### Problem details
Every line of the records below that holds the word "computer" belongs in the answer.

### Provided data
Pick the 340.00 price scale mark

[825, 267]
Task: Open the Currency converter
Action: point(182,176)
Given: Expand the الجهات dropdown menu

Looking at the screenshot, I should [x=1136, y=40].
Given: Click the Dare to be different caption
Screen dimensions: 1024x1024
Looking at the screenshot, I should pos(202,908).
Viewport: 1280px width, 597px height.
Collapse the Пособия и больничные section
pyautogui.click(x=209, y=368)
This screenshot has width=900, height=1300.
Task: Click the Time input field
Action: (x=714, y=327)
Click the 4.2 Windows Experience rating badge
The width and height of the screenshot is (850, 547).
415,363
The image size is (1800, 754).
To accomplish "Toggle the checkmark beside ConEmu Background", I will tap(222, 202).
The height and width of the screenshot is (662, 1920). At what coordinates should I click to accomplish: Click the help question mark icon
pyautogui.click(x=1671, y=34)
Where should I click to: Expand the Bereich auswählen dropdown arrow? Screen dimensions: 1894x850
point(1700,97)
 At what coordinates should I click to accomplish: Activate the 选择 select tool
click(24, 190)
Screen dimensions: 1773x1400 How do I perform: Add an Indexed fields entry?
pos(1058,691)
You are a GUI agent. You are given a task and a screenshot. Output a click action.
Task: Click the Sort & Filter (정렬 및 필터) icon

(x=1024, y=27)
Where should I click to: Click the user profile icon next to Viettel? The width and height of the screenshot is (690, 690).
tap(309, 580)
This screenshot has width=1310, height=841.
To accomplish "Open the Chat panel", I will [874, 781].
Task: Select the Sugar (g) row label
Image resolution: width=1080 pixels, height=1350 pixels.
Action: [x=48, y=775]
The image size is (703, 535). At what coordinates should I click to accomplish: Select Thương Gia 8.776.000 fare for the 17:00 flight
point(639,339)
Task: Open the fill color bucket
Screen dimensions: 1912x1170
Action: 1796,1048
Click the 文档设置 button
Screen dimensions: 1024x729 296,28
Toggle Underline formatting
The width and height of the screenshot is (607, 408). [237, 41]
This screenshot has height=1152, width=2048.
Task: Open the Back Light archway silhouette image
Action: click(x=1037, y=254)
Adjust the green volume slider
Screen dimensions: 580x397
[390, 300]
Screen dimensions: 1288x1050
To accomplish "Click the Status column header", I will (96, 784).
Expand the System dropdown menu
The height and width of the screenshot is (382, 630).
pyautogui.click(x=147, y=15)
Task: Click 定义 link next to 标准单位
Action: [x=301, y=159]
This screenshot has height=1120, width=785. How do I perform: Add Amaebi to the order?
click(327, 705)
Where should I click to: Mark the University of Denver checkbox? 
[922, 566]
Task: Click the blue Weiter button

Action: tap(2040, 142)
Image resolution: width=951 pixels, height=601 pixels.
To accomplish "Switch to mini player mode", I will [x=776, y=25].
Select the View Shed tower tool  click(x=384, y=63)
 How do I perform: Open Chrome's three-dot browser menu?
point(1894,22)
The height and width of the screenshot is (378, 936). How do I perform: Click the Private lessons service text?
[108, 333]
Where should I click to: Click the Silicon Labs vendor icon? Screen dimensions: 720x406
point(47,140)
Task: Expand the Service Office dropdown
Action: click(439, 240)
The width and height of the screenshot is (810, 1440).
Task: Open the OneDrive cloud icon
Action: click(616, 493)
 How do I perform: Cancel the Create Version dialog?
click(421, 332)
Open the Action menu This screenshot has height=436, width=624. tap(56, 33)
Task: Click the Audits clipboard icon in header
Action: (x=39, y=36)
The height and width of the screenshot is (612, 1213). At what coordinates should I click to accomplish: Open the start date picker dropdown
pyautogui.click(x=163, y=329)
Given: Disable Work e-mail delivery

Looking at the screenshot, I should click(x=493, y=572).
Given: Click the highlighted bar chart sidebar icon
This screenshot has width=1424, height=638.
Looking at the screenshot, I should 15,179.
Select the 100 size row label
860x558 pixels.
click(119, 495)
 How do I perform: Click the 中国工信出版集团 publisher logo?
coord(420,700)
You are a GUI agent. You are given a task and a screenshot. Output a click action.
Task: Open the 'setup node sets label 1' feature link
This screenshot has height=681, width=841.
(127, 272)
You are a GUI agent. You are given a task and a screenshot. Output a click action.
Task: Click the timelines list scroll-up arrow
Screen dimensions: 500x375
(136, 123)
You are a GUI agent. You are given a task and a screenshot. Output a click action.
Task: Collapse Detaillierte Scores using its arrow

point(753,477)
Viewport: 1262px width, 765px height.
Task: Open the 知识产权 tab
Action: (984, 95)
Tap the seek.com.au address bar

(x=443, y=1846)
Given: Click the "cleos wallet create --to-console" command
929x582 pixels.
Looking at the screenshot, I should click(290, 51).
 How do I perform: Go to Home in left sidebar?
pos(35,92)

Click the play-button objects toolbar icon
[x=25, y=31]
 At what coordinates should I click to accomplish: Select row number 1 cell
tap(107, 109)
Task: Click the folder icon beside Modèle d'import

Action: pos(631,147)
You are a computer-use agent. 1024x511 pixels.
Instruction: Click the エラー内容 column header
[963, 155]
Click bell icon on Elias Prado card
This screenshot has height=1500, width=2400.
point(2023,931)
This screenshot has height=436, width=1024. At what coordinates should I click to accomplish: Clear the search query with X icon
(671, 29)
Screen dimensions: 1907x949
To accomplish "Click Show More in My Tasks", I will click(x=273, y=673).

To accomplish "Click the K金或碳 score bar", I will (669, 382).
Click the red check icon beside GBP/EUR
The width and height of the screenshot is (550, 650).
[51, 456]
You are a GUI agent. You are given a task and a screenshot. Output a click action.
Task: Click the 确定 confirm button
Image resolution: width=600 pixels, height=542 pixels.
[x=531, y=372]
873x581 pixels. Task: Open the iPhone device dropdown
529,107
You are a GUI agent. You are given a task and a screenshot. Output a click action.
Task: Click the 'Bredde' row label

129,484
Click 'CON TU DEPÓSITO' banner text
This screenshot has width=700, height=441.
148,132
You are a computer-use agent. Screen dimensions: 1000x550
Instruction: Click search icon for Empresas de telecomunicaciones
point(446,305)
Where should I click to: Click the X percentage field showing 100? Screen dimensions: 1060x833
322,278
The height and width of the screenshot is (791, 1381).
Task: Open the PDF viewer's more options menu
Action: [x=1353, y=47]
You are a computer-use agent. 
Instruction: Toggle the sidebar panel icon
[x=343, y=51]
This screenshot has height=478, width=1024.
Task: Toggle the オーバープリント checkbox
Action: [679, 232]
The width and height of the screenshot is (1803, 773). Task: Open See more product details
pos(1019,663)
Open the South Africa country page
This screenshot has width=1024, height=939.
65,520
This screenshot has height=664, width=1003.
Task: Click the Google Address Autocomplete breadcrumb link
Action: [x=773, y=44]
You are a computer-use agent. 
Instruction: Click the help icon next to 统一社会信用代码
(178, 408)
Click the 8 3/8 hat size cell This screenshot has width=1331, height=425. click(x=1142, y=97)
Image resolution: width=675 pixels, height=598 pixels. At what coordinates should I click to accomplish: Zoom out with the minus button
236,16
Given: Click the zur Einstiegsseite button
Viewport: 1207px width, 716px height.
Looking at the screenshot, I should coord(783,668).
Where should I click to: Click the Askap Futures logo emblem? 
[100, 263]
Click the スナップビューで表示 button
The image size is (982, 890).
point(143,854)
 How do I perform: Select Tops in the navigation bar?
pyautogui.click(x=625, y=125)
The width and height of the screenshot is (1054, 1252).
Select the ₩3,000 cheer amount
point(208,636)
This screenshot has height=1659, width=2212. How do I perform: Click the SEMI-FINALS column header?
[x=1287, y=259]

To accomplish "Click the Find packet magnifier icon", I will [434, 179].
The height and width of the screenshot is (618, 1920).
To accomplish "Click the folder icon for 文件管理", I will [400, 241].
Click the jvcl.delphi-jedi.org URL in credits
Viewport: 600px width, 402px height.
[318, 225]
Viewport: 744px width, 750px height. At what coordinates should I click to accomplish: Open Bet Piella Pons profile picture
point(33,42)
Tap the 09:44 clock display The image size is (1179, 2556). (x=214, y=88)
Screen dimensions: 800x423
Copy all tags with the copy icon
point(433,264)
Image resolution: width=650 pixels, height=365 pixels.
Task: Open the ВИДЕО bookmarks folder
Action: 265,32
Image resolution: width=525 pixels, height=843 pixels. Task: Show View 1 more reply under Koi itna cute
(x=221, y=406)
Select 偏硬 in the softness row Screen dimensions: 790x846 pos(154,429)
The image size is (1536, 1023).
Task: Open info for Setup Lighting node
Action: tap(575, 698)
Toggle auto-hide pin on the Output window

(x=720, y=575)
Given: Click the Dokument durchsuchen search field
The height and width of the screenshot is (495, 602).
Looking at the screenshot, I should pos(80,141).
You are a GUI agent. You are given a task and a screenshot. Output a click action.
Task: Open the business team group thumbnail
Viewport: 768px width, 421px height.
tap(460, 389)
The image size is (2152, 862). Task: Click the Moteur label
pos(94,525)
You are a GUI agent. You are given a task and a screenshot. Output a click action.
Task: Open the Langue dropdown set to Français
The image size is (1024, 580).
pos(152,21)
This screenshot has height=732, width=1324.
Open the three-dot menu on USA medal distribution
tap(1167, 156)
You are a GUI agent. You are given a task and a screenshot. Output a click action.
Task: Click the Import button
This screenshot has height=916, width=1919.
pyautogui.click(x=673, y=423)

### Result of this task
You are a computer-use agent. 1024x511 pixels.
You are a computer-use agent. Screen dimensions: 1000x550
You are a computer-use agent. 
You are a computer-use agent. 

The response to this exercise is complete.